Why isn’t the most important financial threshold in the inner lives of many, rich or poor, the subjective notion of fuck-you money, the first thing to study? Why isn’t there a major UN study tracking what people consider fuck-you money? Why aren’t Nobel-winning behavioral economists designing clever experiments to tease out how we think about this quantity? It is, after all, our main subjective measure of how not-free we perceive ourselves to be.

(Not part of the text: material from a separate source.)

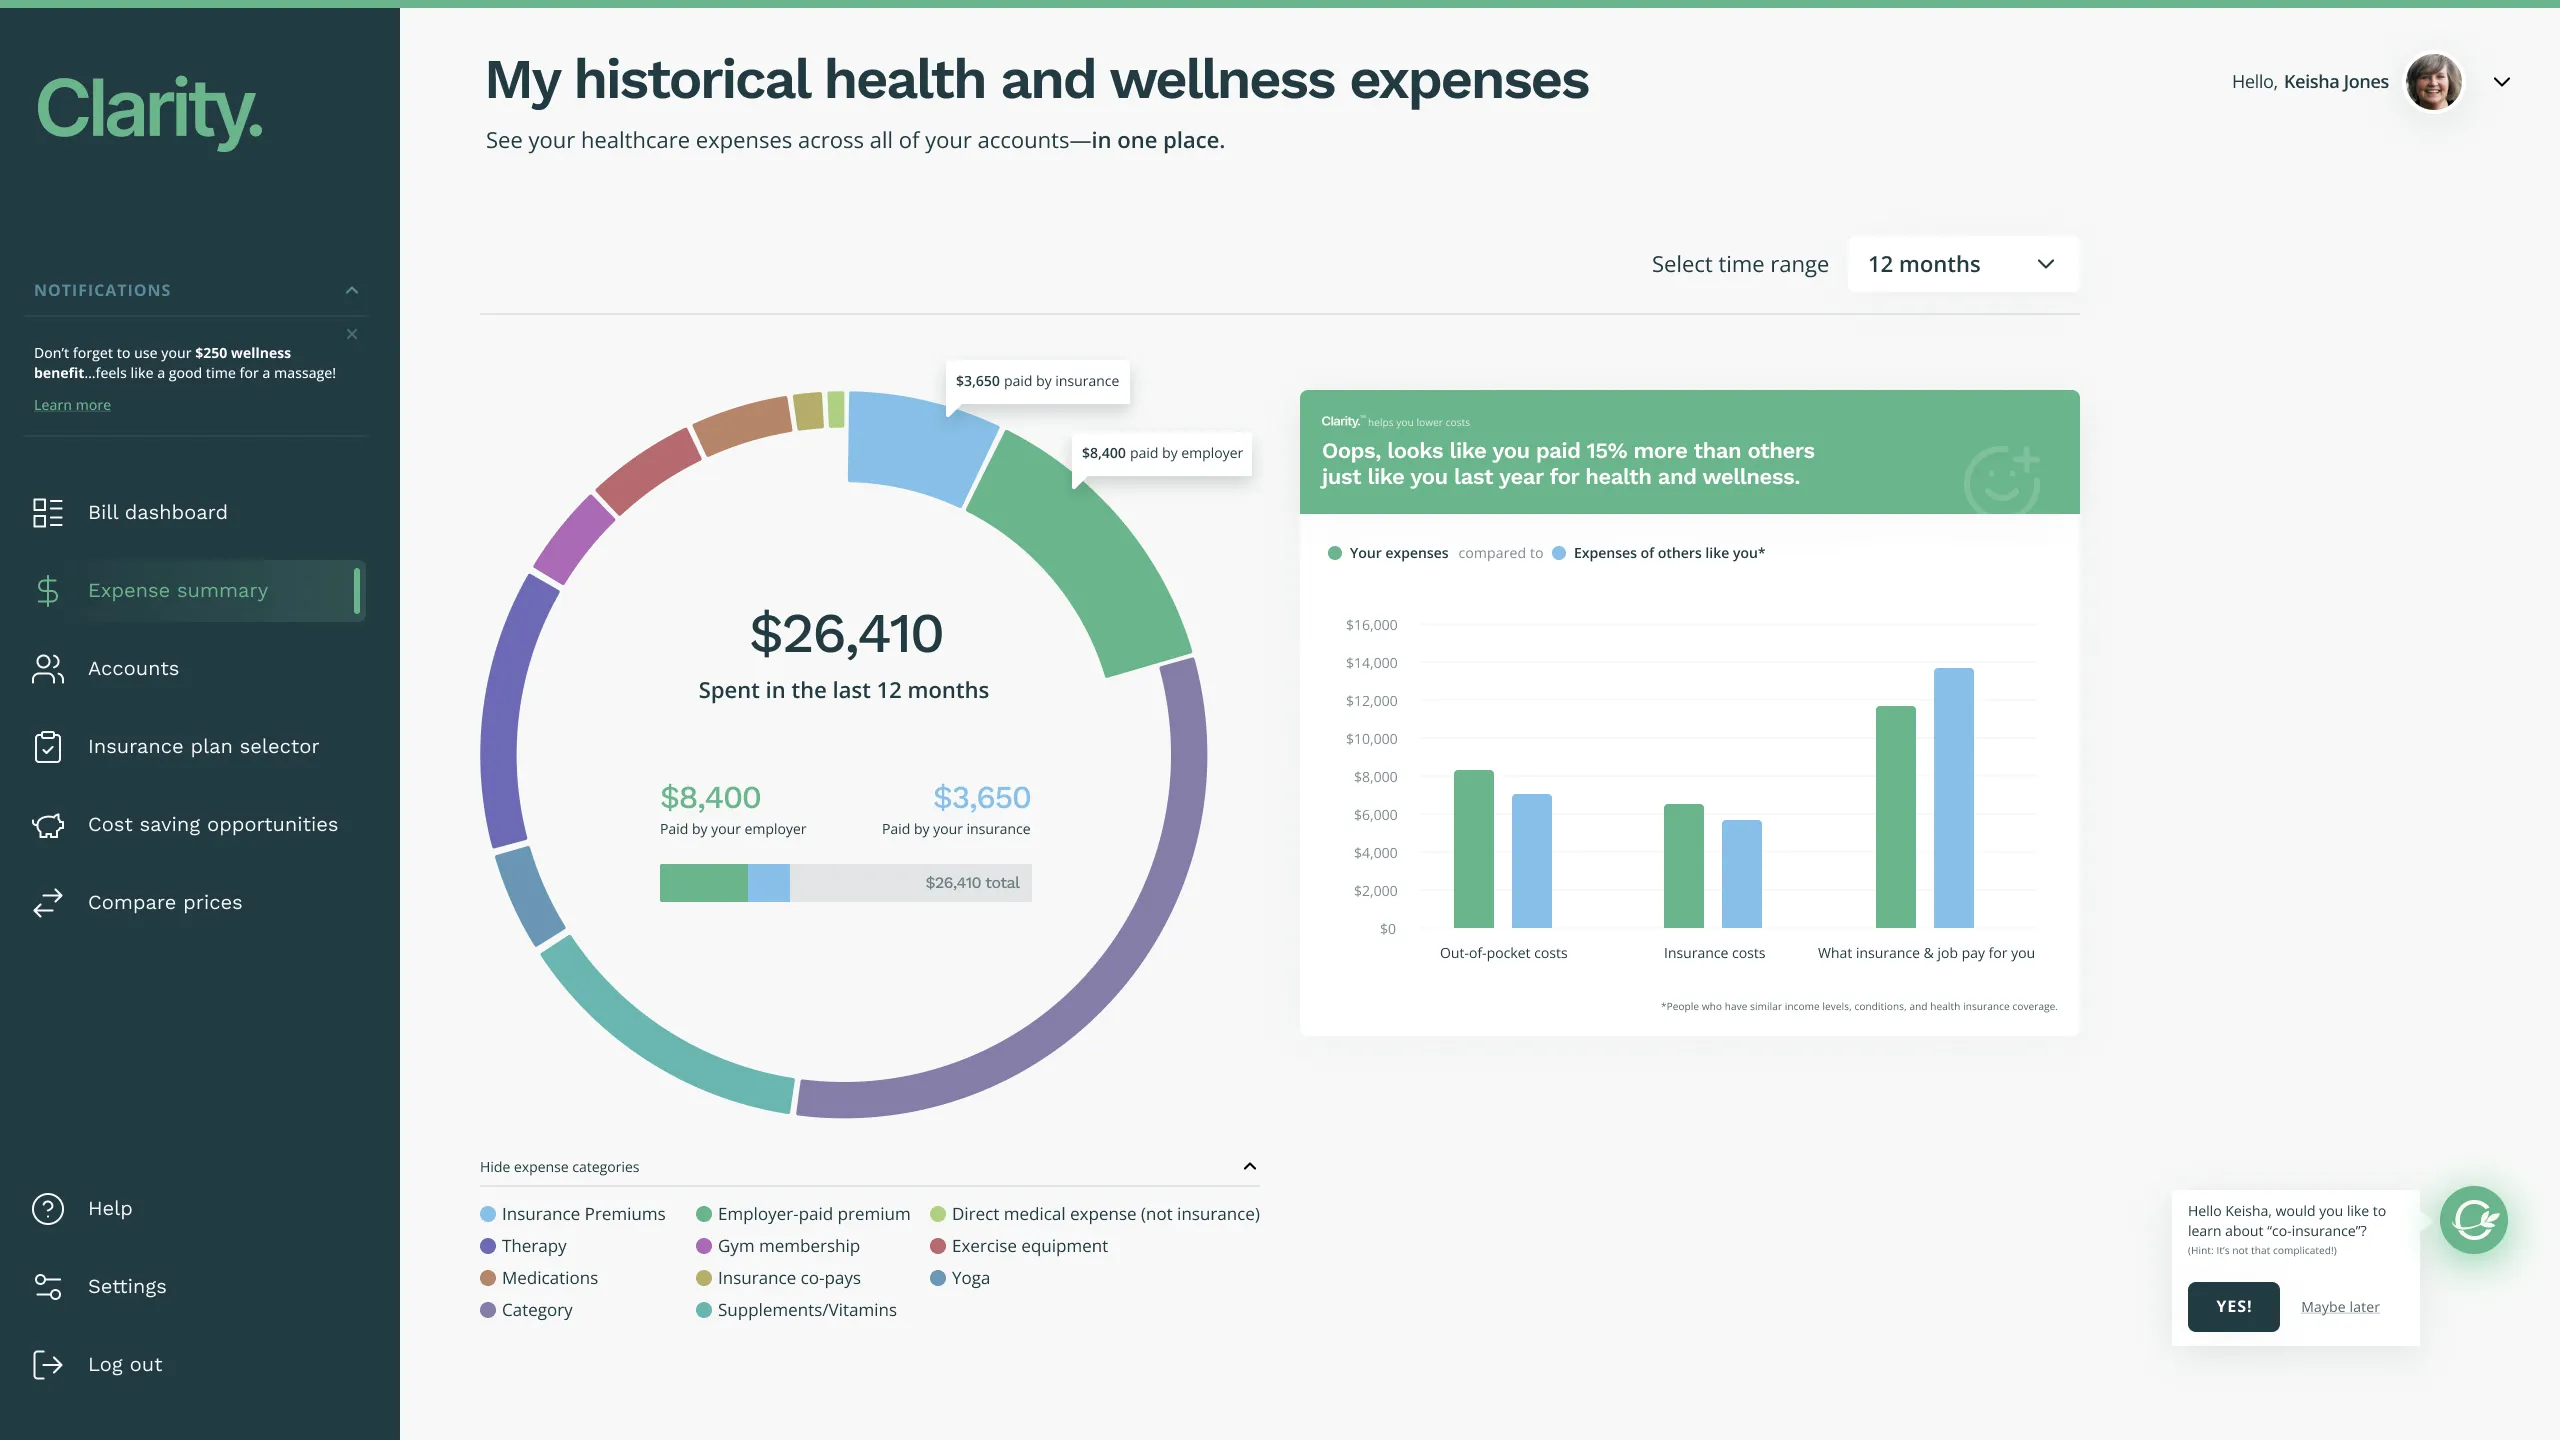The height and width of the screenshot is (1440, 2560).
Task: Click the Insurance plan selector clipboard icon
Action: click(x=47, y=747)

Nobody, other than bureaucrats who fund research and economists, asks the question “how much income is needed to be happy?” We already know that talking about happiness without talking about what trade-offs we are making to pursue it is meaningless. The rest of us real people ask the question “how much wealth is required to be free of scripts that dictate what trade-offs you are allowed to make?”
August 4, 2013 @ 3:59 pm
When people are surveyed, the results indicate that most people are content with a middling amount, after which more money does not confer more happiness.
August 4, 2013 @ 4:02 pm
28 million.
August 6, 2013 @ 8:26 pm
Earlier in the article, he said:
"How is it meaningful to ask how income correlates with happiness without asking precisely how much control we have in spending it? Could the $75,000 threshold discovered merely be an artifact of enforced consumption rigidity in middle and upper-class scripts, where marginal income dollars above that amount are already earmarked for socially expected and institutionally incentivized expenses (think home-buying and saving for college)? A sort of “cost of doing business” in a particular social class? Do people who flout those norms manage to move the threshold higher? Or are they penalized so harshly that they regret flouting those norms? Do mavericks see increasing happiness levels up to $200,000 instead of $75,000? Or does the threshold drop because of the increased financial burdens that come with breakaway scripts?"
Or, as Izzy Stradlin once sang, "Once you made that money, it costs more now/It might cost a lot more than you think."